Christ came to a man in the midst of sinful activity, and said, “Follow me.” “Stop what you are doing, rise up, and follow Me.” While some in the crowd gasped in astonishment, the angels in heaven exploded in triumphant praise. Somewhere else in the celestial City of God the redeemed of the ages rejoiced.
From one end of heaven to the other the news went forth that a new name had been written down in the Lamb’s Book of Life. Abraham! Isaac! Jacob! Come here. You sons of Aaron come here! Matthew has been saved. Matthew the Levite has come to faith. Matthew has repented. Matthew is willing to renounce his whole way of life. Jesus said, “Follow me,” and Matthew arose, and followed Him.
In the act of rising up to follow Christ, Matthew manifested that he was truly converted in several ways. Matthew suddenly wanted others to come to Christ. Matthew wanted others to meet the Master. Therefore, on the night of the day of his salvation, Matthew held a dinner party to celebrate.
Because Jesus was the Guest of Honor, many publicans and sinners came and sat down with him and His disciples (Matt. 9:20). In this way, Matthew began to witness to others that the most wretched and vile of men can know something about redeeming grace. May God grant us a longing to see souls saved. It is a sign of salvation.
Another sign of salvation is being the target of slander and scorn for righteousness sake. When the Pharisees heard of the dinner party Matthew held for the Lord, they became very critical. Approaching some of the original disciples, the Pharisees demanded to know why the Lord would eat with tax collectors, and others of ill repute.
The disciples did not know what to say so they asked Christ, who knew just how to respond. Jesus pointed out something very simple. “They that be whole need not a physician, but they that are sick. I am not come to call the righteous but sinners to repentance” (Matt. 9:12-13). Matthew knew he was a sinner. He had hurt many people. Nothing would ever change that fact. Matthew had lived a life of rebellion by defying His God, denouncing His country, and showing disrespect to his spiritual heritage. Matthew’s passion had been inordinate for materialistic objects. But that was in the past. He was a repentant sinner, saved by grace.
As a saved sinner, as a Christian, Matthew manifested modesty. Humility touched his life, reflected in the fact that his name is not mentioned in his own gospel in any way that would call undue attention to himself.
This facet of Matthew’s character is worthy of being copied, for humility does not come easy to anyone. Perhaps one of the best definitions of humility has been given by Charles Fox, who wrote that humility is the willingness to be foolish enough to depend on Christ for wisdom, weak enough to be empowered with His strength, base enough to have no honor but God’s honor, despised enough to be kept in the dust at His feet, and nothing enough for God to be everything.
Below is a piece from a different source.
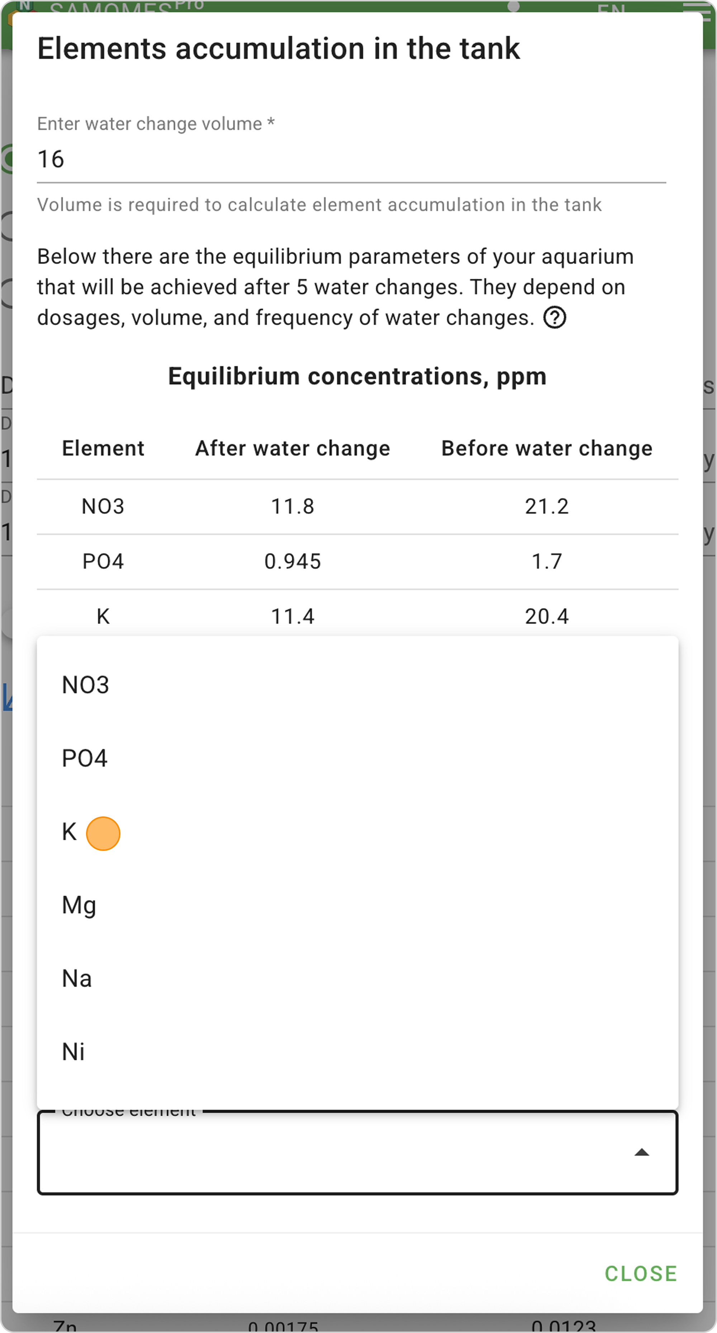Click the NO3 before-change value 21.2
Screen dimensions: 717x1333
547,507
It was a blessed day in Church history when Jesus stopped before a social outcast, and said, Follow me. Matthew traded his tarnished treasures and personal ambition for accumulating inappropriate assets for a place in the kingdom of heaven. Matthew learned that there is more to life than the multiplication of stocks and bonds, as proper as that might be at the right time and place.
But there is more. There are eternal souls to be saved. There are people bound in sin to be set free. There is a Lord and Master to follow. No one who has ever fully followed Christ has been sorry. Matthew never regretted leaving the custom’s gate because he received the fullness of the Holy Spirit who inspired him to write a gospel narrative that shall live and abide forever. The gospel of Matthew is the gift of grace from a grateful heart.
Like so many of the Apostles, the end of Matthew’s life is full of legend and myth. Only two facts seem certain when all the evidence is considered. Matthew ministered to the saints in Egypt where he met a violent death, killed by a sword wound, for preaching the gospel. Death by violence in Ethiopia came (c. AD 60) because from the moment that he arose to follow the Lord, Matthew never turned back to his old life.